Given information —
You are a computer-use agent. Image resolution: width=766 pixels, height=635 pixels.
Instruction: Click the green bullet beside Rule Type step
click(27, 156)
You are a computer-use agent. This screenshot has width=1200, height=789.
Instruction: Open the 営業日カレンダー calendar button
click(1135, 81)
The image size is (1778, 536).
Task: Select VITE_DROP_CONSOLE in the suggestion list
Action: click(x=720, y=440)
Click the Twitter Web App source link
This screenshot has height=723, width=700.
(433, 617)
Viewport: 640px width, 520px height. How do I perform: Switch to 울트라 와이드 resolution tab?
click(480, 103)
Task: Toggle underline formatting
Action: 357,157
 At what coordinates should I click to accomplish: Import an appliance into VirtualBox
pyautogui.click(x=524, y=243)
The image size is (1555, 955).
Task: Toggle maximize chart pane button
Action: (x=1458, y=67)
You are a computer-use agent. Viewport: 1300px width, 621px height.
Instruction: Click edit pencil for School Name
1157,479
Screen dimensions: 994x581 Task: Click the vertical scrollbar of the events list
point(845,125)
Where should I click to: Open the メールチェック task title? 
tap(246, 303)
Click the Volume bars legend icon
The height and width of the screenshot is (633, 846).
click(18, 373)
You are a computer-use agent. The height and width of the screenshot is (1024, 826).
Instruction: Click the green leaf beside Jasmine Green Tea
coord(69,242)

Problem description —
Restate exactly the records above from their first line through the line that holds "You are a computer-use agent. This", please, including both and leaving out all others.

Solution for this problem —
You are a computer-use agent. Image resolution: width=766 pixels, height=635 pixels.
Instruction: Click the green bullet beside Rule Type step
click(27, 156)
You are a computer-use agent. This screenshot has width=1200, height=789.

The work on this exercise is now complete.